Your instructions
From the line with "Check the 项目说明书.pdf file checkbox" through the line with "Given: Open Developer Console from the menu", repeat the entries verbatim, both end lines included, and add nothing.
--- START ---
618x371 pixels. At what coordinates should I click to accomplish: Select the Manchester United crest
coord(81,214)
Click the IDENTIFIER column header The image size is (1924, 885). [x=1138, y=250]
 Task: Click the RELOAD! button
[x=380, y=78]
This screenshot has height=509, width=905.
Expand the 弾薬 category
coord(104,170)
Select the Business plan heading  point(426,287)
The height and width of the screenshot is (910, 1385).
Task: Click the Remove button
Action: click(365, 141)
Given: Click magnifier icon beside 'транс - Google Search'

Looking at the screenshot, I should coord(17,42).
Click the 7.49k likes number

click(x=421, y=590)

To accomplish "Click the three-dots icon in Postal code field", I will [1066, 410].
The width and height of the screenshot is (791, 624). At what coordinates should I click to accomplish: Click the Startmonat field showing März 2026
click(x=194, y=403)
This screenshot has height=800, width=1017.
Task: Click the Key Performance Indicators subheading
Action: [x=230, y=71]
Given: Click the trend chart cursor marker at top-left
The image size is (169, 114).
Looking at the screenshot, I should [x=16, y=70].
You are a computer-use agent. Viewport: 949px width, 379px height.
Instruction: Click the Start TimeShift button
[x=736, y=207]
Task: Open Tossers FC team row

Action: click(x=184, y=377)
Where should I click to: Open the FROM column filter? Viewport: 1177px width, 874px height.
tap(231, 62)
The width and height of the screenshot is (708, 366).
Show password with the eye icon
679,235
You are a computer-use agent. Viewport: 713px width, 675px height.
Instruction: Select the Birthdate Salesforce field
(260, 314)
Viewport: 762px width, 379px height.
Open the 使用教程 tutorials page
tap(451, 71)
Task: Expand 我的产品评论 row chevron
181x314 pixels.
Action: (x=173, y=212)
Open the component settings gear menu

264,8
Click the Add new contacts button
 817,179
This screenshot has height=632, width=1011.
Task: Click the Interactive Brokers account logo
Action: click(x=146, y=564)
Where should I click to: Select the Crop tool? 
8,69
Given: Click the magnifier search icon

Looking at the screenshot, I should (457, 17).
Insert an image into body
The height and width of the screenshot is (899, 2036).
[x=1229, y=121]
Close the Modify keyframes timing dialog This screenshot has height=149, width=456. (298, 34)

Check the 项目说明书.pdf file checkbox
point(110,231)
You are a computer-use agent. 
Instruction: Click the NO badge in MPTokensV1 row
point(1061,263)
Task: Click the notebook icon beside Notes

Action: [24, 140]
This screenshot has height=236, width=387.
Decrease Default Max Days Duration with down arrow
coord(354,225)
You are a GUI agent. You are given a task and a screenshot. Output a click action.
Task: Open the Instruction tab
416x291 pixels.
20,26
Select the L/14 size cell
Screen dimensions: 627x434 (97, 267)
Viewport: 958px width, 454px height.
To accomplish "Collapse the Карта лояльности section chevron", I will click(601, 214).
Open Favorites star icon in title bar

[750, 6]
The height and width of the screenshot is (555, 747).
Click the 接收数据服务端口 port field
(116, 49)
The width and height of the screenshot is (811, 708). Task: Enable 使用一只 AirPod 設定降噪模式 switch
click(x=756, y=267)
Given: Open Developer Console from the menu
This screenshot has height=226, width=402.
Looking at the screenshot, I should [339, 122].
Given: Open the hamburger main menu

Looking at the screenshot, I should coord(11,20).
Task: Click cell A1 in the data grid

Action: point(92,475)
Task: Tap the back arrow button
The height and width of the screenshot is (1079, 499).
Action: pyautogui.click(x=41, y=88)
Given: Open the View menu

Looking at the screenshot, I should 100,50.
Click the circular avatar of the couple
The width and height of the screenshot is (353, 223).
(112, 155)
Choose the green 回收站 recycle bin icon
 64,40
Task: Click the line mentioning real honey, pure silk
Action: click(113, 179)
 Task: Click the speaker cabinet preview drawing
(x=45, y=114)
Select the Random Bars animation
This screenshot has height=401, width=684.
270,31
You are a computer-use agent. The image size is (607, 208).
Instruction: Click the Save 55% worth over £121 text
--- END ---
Exercise solution
Check the 项目说明书.pdf file checkbox
point(110,231)
You are a computer-use agent. 
Instruction: Click the NO badge in MPTokensV1 row
point(1061,263)
Task: Click the notebook icon beside Notes

Action: [24, 140]
This screenshot has height=236, width=387.
Decrease Default Max Days Duration with down arrow
coord(354,225)
You are a GUI agent. You are given a task and a screenshot. Output a click action.
Task: Open the Instruction tab
416x291 pixels.
20,26
Select the L/14 size cell
Screen dimensions: 627x434 (97, 267)
Viewport: 958px width, 454px height.
To accomplish "Collapse the Карта лояльности section chevron", I will click(601, 214).
Open Favorites star icon in title bar

[750, 6]
The height and width of the screenshot is (555, 747).
Click the 接收数据服务端口 port field
(116, 49)
The width and height of the screenshot is (811, 708). Task: Enable 使用一只 AirPod 設定降噪模式 switch
click(x=756, y=267)
Given: Open Developer Console from the menu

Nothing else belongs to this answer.